---- Records for the exercise

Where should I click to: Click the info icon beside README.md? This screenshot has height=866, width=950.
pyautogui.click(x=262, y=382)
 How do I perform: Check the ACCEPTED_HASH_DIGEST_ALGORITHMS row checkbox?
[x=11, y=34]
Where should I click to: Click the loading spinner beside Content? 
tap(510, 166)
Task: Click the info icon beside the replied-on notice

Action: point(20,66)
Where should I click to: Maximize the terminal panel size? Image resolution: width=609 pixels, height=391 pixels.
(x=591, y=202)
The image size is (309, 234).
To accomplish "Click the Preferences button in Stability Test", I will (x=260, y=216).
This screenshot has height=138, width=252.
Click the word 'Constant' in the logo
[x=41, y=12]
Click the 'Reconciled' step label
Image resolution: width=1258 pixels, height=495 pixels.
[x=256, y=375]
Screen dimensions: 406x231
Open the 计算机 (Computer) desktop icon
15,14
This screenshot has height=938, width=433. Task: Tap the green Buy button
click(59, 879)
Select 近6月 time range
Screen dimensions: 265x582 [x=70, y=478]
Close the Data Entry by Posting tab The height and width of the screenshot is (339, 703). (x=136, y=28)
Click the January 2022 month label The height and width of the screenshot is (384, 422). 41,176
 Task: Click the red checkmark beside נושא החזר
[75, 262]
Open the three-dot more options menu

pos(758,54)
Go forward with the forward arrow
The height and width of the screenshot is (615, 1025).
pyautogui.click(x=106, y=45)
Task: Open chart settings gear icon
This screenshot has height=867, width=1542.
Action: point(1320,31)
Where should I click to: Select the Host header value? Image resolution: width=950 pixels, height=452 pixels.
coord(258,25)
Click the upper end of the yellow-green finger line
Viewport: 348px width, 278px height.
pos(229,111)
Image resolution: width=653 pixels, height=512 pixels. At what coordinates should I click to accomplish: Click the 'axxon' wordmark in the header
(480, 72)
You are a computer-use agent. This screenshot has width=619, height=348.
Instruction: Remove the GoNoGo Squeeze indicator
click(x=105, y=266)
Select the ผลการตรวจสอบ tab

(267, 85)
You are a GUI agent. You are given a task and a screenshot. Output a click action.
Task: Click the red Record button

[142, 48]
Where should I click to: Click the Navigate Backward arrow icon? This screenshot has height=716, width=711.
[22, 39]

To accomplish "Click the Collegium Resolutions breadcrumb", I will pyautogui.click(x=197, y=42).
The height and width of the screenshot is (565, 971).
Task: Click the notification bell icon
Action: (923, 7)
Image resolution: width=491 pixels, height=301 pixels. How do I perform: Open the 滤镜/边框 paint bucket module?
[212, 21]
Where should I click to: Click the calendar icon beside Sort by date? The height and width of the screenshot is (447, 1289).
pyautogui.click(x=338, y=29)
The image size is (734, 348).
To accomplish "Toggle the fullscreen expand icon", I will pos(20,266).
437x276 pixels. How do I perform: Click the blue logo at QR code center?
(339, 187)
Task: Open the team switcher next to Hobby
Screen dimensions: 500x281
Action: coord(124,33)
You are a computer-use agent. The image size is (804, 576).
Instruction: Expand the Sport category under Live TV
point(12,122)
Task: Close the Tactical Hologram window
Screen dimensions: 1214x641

--------

> **Aim of the task**
Retrieve each line of the data in which the word "Close" can be found.

> **Solution to this task**
Close the Data Entry by Posting tab The height and width of the screenshot is (339, 703). (x=136, y=28)
Task: Close the Tactical Hologram window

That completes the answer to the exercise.